[Collected data]
----------------------------------------

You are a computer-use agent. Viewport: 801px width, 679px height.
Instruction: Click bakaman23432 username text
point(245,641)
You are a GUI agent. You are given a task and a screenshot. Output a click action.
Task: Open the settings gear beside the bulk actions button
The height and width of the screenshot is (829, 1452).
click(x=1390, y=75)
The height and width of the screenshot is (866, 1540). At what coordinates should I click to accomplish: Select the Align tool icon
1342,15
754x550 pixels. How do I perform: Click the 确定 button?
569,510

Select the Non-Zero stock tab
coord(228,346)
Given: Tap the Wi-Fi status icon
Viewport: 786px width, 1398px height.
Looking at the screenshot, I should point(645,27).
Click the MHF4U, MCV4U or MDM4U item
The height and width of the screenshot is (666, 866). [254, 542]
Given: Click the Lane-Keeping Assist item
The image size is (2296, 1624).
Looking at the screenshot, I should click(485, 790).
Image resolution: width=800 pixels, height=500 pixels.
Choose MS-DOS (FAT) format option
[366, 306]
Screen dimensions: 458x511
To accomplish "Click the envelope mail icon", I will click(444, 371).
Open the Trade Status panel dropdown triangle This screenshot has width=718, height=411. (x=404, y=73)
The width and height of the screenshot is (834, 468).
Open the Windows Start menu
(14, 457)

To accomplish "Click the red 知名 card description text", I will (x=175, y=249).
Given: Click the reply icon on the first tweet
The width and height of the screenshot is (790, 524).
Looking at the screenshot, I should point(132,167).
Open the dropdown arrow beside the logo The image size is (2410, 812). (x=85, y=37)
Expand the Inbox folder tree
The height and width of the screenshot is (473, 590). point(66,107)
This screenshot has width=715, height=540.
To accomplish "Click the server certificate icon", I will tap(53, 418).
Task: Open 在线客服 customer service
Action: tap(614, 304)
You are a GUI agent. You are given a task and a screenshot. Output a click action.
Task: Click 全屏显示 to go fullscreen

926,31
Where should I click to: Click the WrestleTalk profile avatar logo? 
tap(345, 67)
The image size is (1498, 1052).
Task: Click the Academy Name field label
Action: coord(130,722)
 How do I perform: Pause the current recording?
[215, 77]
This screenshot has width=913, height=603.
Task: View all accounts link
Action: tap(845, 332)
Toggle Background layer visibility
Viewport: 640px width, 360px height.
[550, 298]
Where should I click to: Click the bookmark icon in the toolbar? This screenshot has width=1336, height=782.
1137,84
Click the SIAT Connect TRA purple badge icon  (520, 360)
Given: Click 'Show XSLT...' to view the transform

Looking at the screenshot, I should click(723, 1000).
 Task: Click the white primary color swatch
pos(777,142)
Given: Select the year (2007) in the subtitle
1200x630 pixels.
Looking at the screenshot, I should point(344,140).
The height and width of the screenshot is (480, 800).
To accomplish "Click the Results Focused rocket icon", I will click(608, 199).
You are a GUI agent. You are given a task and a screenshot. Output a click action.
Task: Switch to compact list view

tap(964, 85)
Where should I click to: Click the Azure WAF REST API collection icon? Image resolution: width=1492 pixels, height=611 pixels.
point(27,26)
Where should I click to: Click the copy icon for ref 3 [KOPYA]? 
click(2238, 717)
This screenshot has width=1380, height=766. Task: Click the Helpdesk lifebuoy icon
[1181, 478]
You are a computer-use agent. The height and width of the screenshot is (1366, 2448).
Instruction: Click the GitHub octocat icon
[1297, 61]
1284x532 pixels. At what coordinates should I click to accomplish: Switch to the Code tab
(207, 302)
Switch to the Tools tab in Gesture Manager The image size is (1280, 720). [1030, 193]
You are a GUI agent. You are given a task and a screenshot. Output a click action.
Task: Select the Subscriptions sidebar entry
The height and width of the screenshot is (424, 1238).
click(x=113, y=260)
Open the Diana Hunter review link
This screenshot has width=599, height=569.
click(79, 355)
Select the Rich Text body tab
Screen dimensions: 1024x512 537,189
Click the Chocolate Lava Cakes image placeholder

----------------------------------------

Quote the records above word for word, starting at the line that contains "The height and width of the screenshot is (866, 1540)." and ending at the line that contains "Looking at the screenshot, I should point(132,167).".

The height and width of the screenshot is (866, 1540). At what coordinates should I click to accomplish: Select the Align tool icon
1342,15
754x550 pixels. How do I perform: Click the 确定 button?
569,510

Select the Non-Zero stock tab
coord(228,346)
Given: Tap the Wi-Fi status icon
Viewport: 786px width, 1398px height.
Looking at the screenshot, I should point(645,27).
Click the MHF4U, MCV4U or MDM4U item
The height and width of the screenshot is (666, 866). [254, 542]
Given: Click the Lane-Keeping Assist item
The image size is (2296, 1624).
Looking at the screenshot, I should click(485, 790).
Image resolution: width=800 pixels, height=500 pixels.
Choose MS-DOS (FAT) format option
[366, 306]
Screen dimensions: 458x511
To accomplish "Click the envelope mail icon", I will click(444, 371).
Open the Trade Status panel dropdown triangle This screenshot has width=718, height=411. (x=404, y=73)
The width and height of the screenshot is (834, 468).
Open the Windows Start menu
(14, 457)

To accomplish "Click the red 知名 card description text", I will (x=175, y=249).
Given: Click the reply icon on the first tweet
The width and height of the screenshot is (790, 524).
Looking at the screenshot, I should point(132,167).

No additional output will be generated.